Interface AggregationService

    • Method Summary

      All Methods Instance Methods Abstract Methods 
      Modifier and Type Method Description
      org.apache.spark.sql.Dataset<org.apache.spark.sql.Row> getData​(Entity entity, DatasetAggregationProperties properties)
      Returns a dataset where each row contains an aligned entity data point on timestamp, extracted from a provided driving dataset.
      org.apache.spark.sql.Dataset<org.apache.spark.sql.Row> getData​(Entity entity, WindowAggregationProperties properties)
      Returns a dataset where each row contains an aggregated entity data point on fixed, distinct timestamp.
      org.apache.spark.sql.Dataset<org.apache.spark.sql.Row> getData​(Variable variable, DatasetAggregationProperties properties)
      Returns a dataset where each row contains an aligned variable data point on timestamp, extracted from a provided driving dataset.
      org.apache.spark.sql.Dataset<org.apache.spark.sql.Row> getData​(Variable variable, WindowAggregationProperties properties)
      Returns a dataset where each row contains an aggregated variable data point on fixed, distinct timestamp.
    • Method Detail

      • getData

        org.apache.spark.sql.Dataset<org.apache.spark.sql.Row> getData​(Variable variable,
                                                                       WindowAggregationProperties properties)
        Returns a dataset where each row contains an aggregated variable data point on fixed, distinct timestamp.
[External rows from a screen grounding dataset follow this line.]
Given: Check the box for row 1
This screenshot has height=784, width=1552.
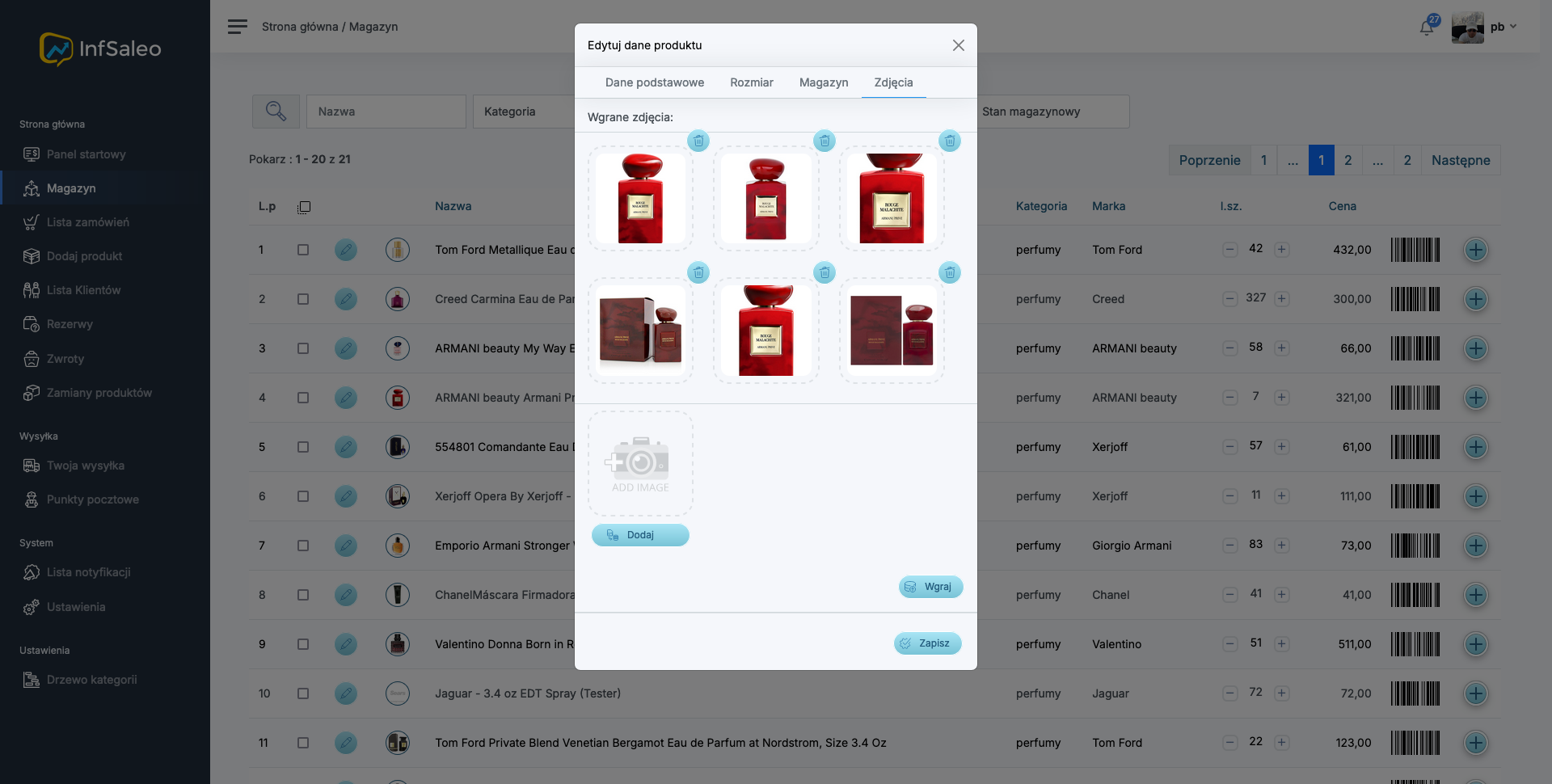Looking at the screenshot, I should pos(303,250).
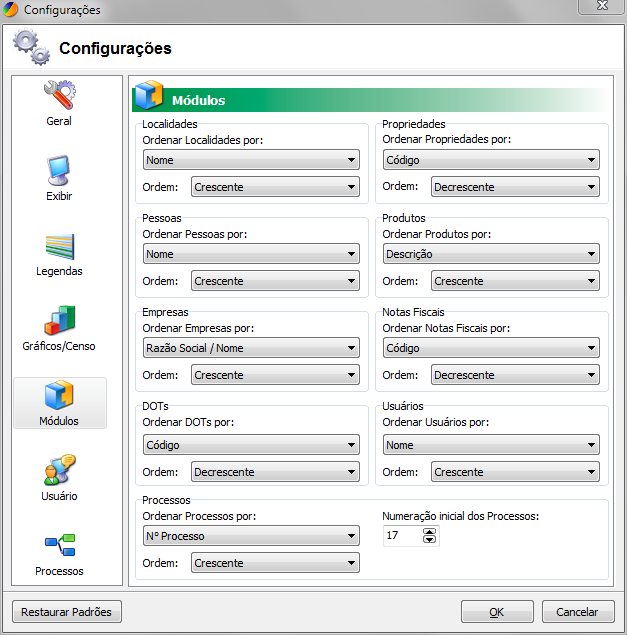Open Empresas Razão Social / Nome dropdown
Screen dimensions: 627x635
(x=251, y=348)
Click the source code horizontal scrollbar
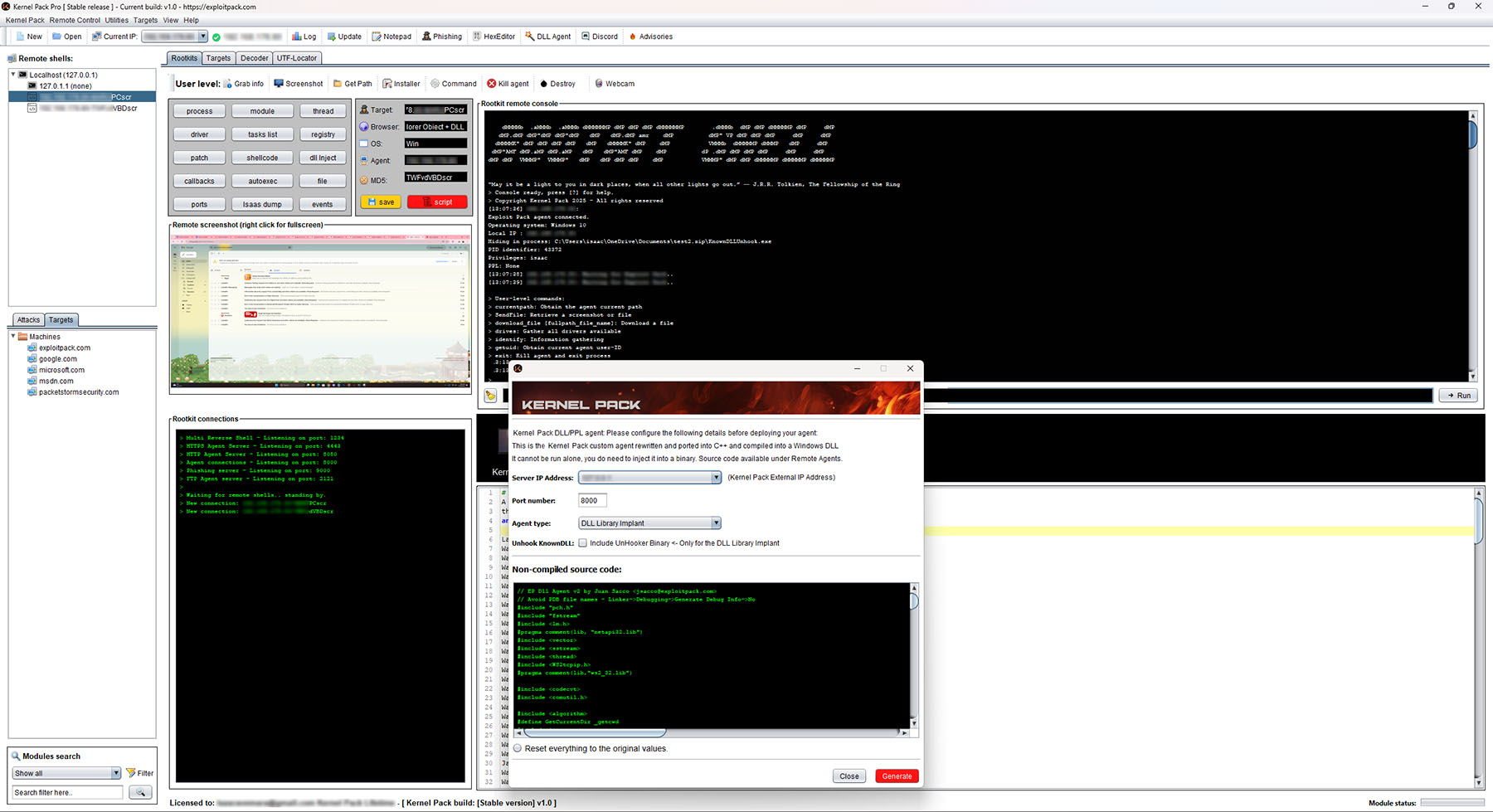 (593, 732)
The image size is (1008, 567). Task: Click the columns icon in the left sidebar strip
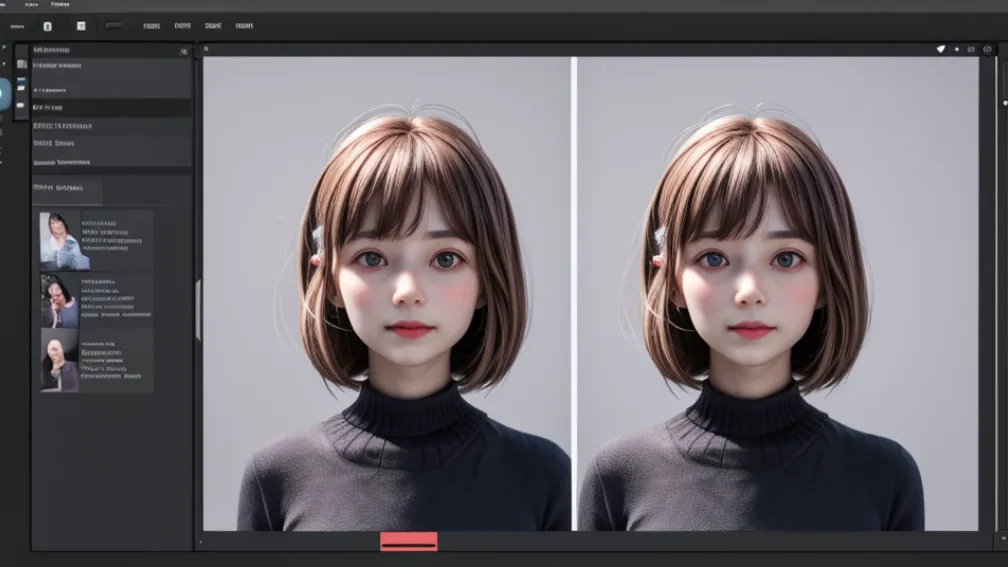(21, 64)
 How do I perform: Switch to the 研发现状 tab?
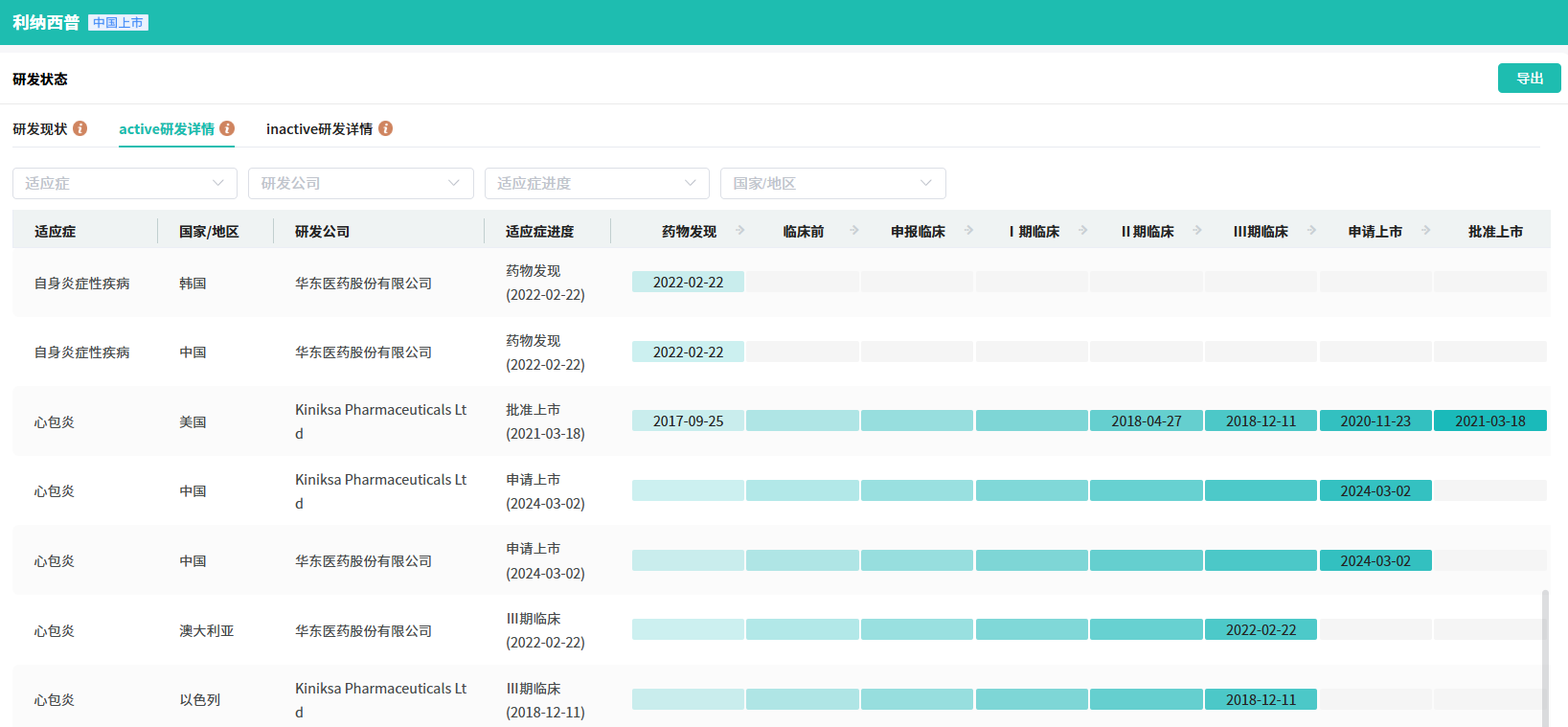(40, 129)
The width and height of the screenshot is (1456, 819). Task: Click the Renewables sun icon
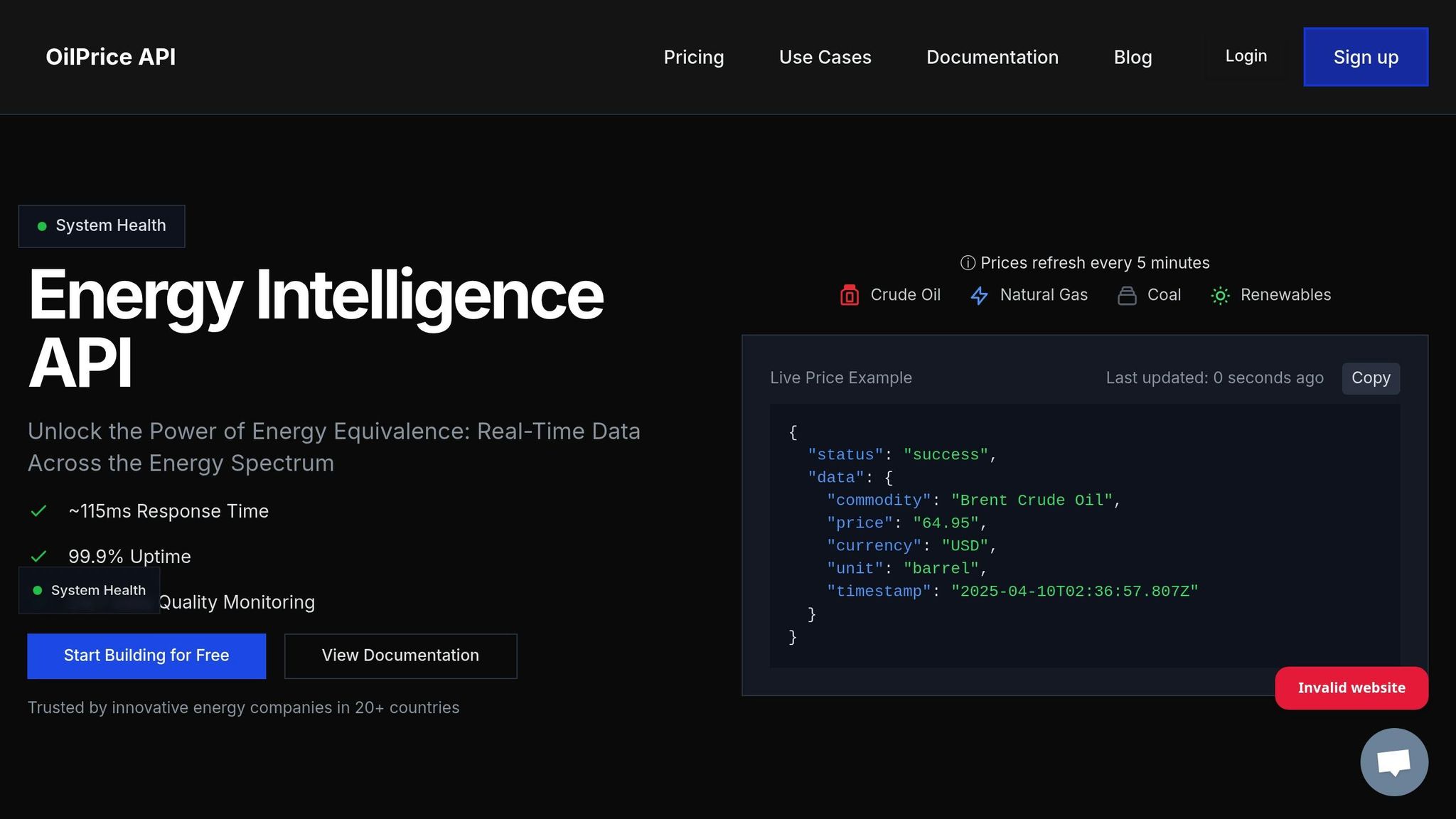click(x=1220, y=295)
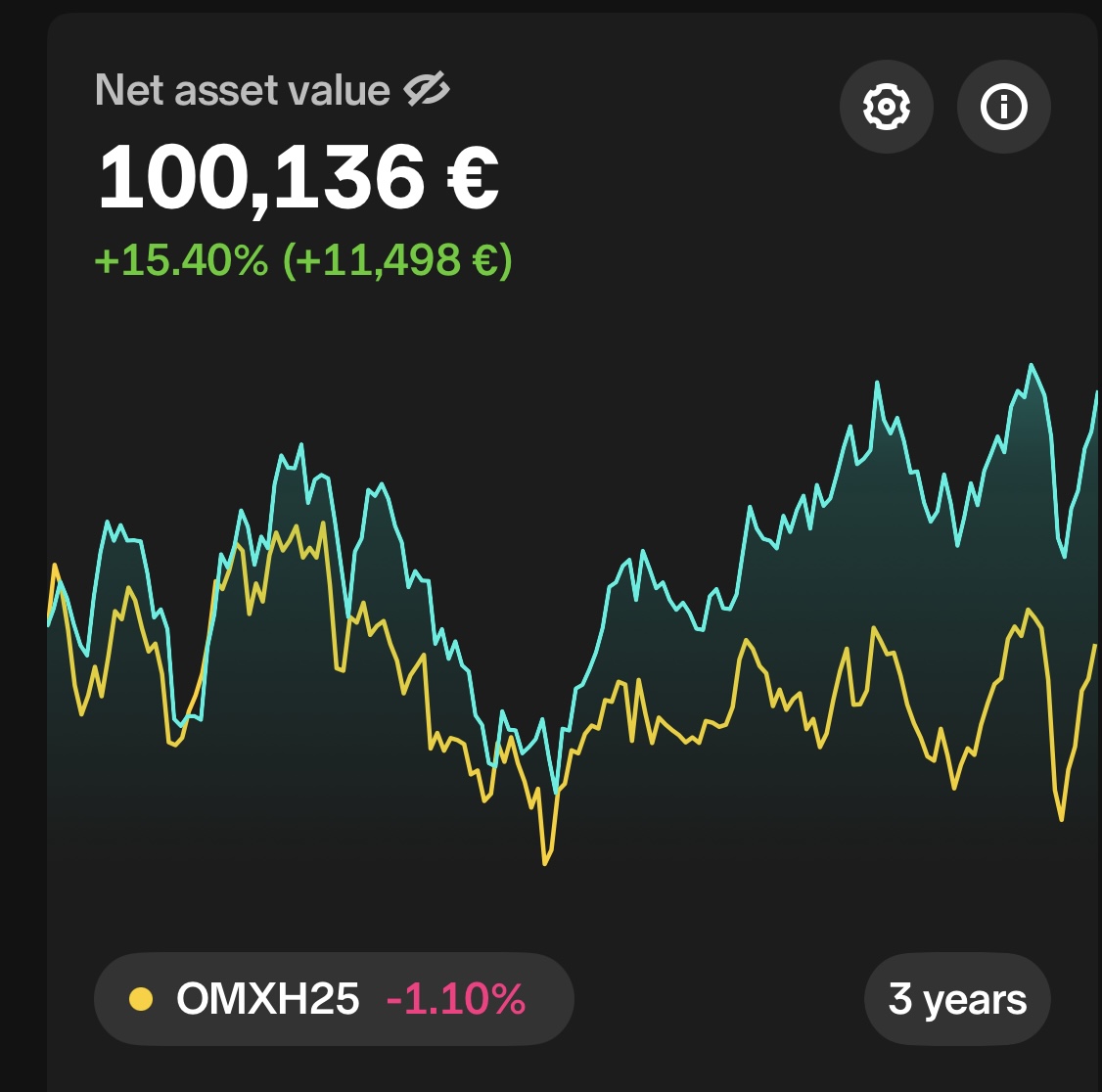Click the yellow line's lowest trough

coord(545,863)
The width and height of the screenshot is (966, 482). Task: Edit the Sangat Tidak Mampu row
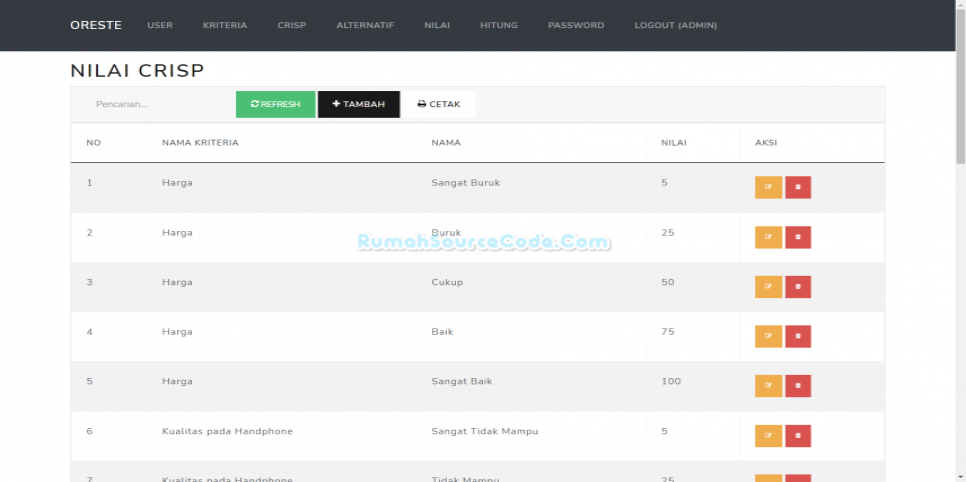pyautogui.click(x=768, y=436)
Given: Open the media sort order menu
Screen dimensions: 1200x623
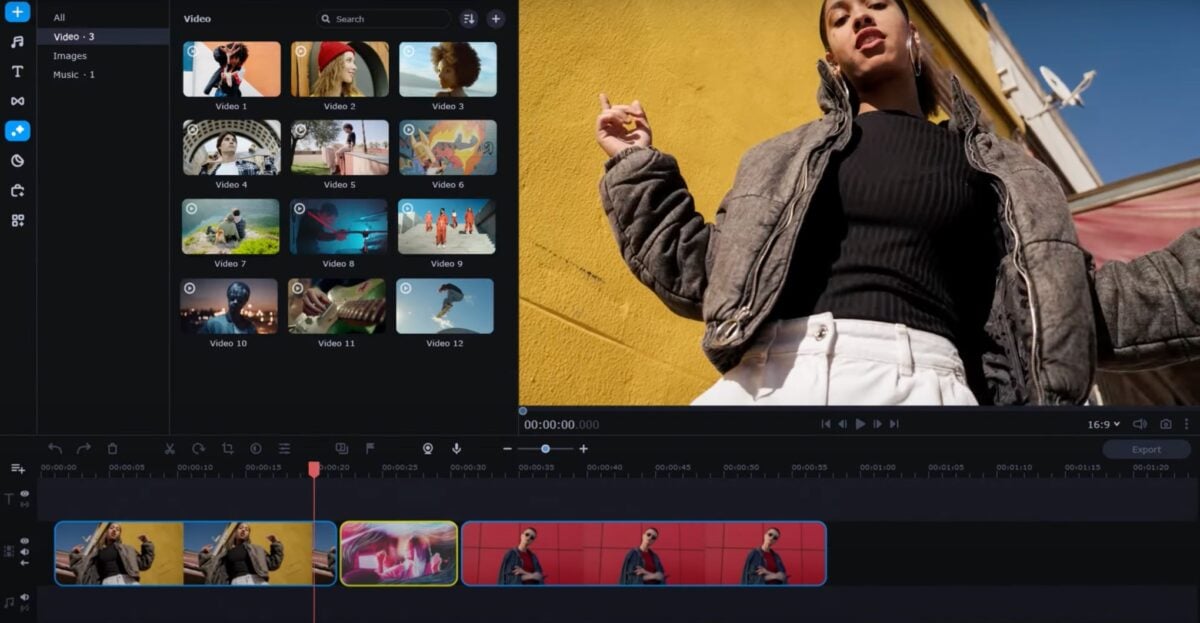Looking at the screenshot, I should (468, 19).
The timestamp (in utc nanos) represents the start of an interval, part of a generated sequence of time windows. Each data point contains the result of an applied aggregation function, as specified by the provided properties. The aggregation function is applied on values present within the right-open intervals [startInclusive, endExclusive)
        Parameters:
        variable - an instance of Variable pointing to raw data for the extraction
        properties - the aggregation properties containing all semantics to control the action
        Returns:
        a dataset of aggregated rows
      • getData

        org.apache.spark.sql.Dataset<org.apache.spark.sql.Row> getData​(Entity entity,
                                                                       WindowAggregationProperties properties)
        Returns a dataset where each row contains an aggregated entity data point on fixed, distinct timestamp. The timestamp (in utc nanos) represents the start of an interval, part of a generated sequence of time windows. Each data point contains the result of an applied aggregation function, as specified by the provided properties. The aggregation function is applied on values present within the right-open intervals [startInclusive, endExclusive)
        Parameters:
        entity - an instance of Entity pointing to raw data for the extraction
        properties - the aggregation properties containing all semantics to control the action
        Returns:
        a dataset of aggregated rows
      • getData

        org.apache.spark.sql.Dataset<org.apache.spark.sql.Row> getData​(Variable variable,
                                                                       DatasetAggregationProperties properties)
        Returns a dataset where each row contains an aligned variable data point on timestamp, extracted from a provided driving dataset. If the driving timestamp matches an actual data row timestamp, that matching value will be assigned to the aligned entry. Otherwise, the process will try to identify the closest previous actual value and assign this one instead (repeat value).
        Parameters:
        variable - an instance of Variable pointing to raw data for the extraction
        properties - the aggregation properties containing all semantics to control the action
        Returns:
        a dataset containing the aligned rows
      • getData

        org.apache.spark.sql.Dataset<org.apache.spark.sql.Row> getData​(Entity entity,
                                                                       DatasetAggregationProperties properties)
        Returns a dataset where each row contains an aligned entity data point on timestamp, extracted from a provided driving dataset. If the driving timestamp matches an actual data row timestamp, that matching value will be assigned to the aligned entry. Otherwise, the process will try to identify the closest previous actual value and assign this one instead (repeat value).
        Parameters:
        entity - an instance of Entity pointing to raw data for the extraction
        properties - the aggregation properties containing all semantics to control the action
        Returns:
        a dataset containing the aligned rows